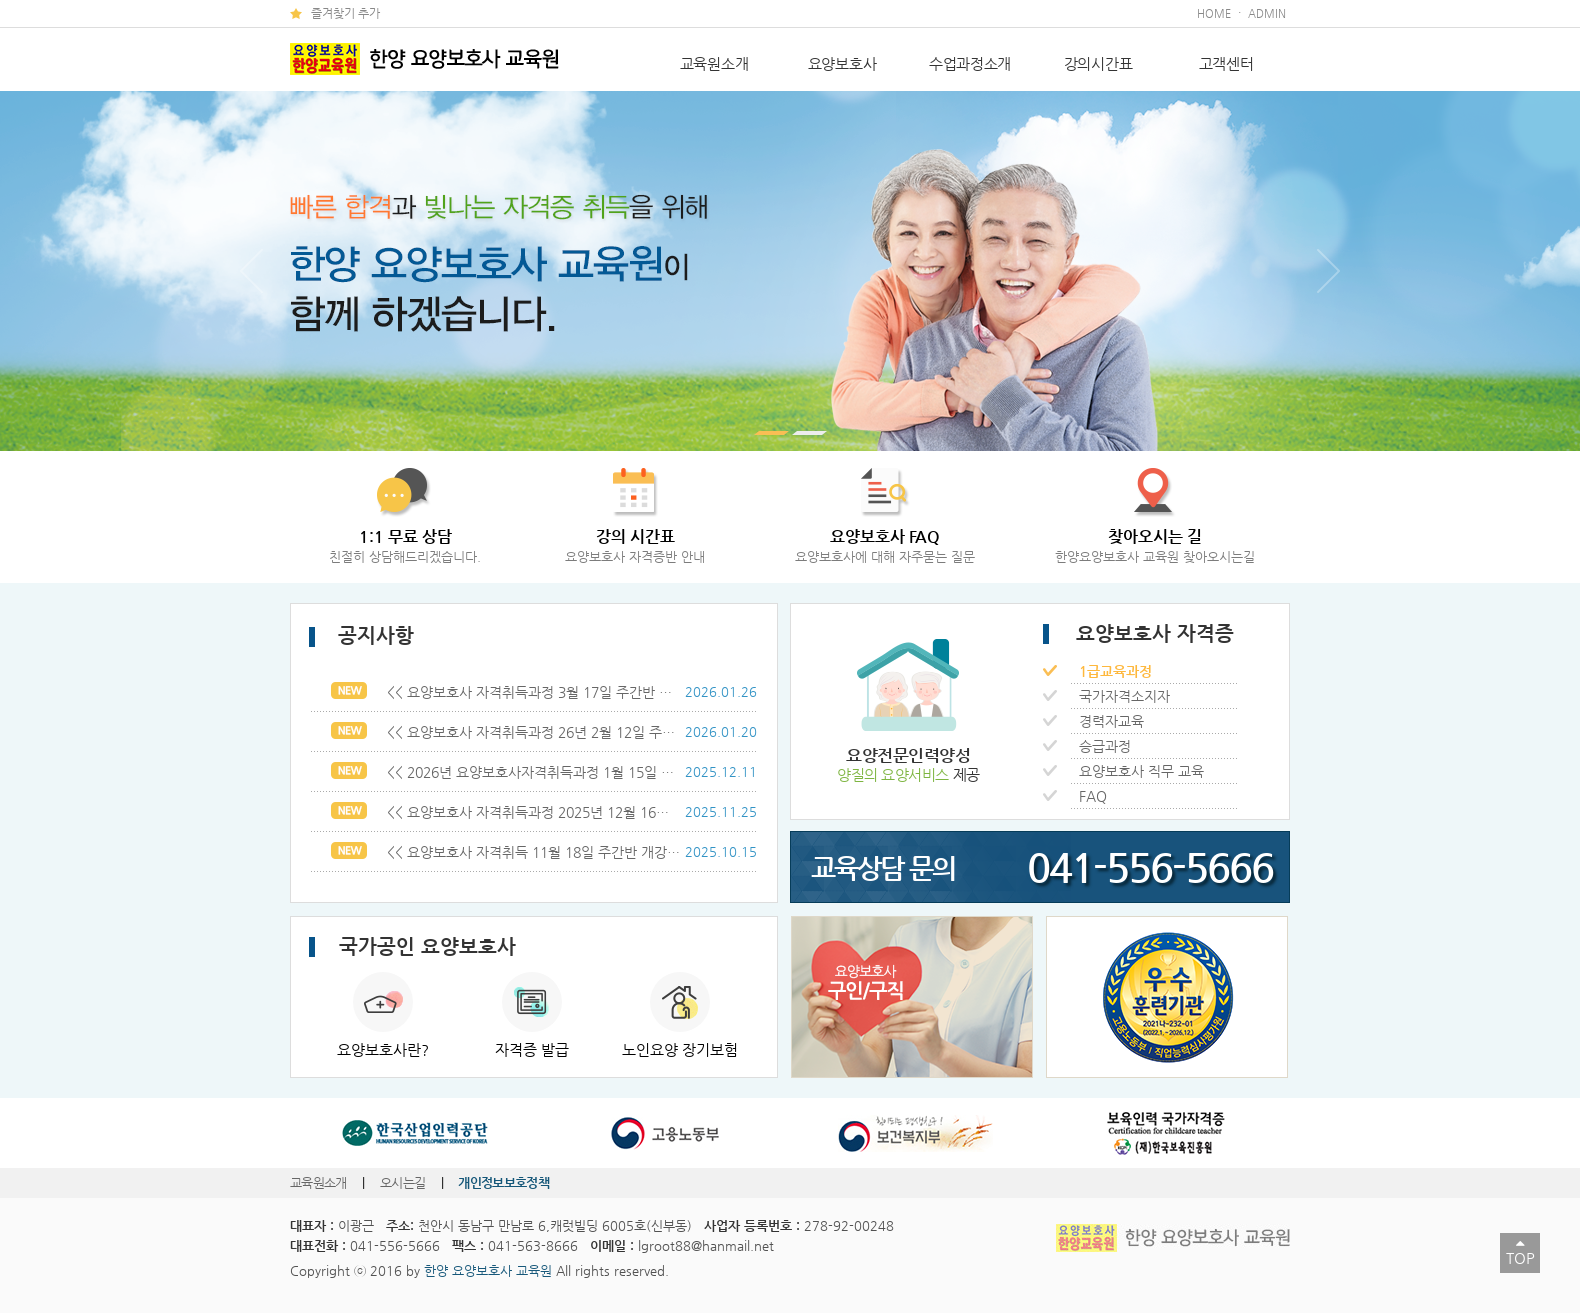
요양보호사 (842, 63)
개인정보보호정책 (503, 1182)
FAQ (1089, 796)
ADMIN (1267, 13)
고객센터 (1226, 63)
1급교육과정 (1111, 671)
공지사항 (361, 635)
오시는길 (404, 1182)
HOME (1214, 13)
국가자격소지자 (1120, 696)
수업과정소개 (970, 63)
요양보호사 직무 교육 (1137, 771)
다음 (1328, 271)
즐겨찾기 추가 (345, 13)
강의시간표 (1098, 63)
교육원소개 (714, 63)
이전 (251, 271)
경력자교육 (1107, 721)
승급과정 (1101, 746)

################

Rewrite the listing above as a two-column CSV with the headers "target" and "location", one row per entry, putting each entry's text and its answer in separate quoted fields with any line breaks changed to spaces. Cover the whole listing and leave out the pictures.

* Answer to the problem:
target,location
"요양보호사","(842, 63)"
"개인정보보호정책","(503, 1182)"
"FAQ","(1089, 796)"
"ADMIN","(1267, 13)"
"고객센터","(1226, 63)"
"1급교육과정","(1111, 671)"
"공지사항","(361, 635)"
"오시는길","(404, 1182)"
"HOME","(1214, 13)"
"국가자격소지자","(1120, 696)"
"수업과정소개","(970, 63)"
"요양보호사 직무 교육","(1137, 771)"
"다음","(1328, 271)"
"즐겨찾기 추가","(345, 13)"
"강의시간표","(1098, 63)"
"교육원소개","(714, 63)"
"이전","(251, 271)"
"경력자교육","(1107, 721)"
"승급과정","(1101, 746)"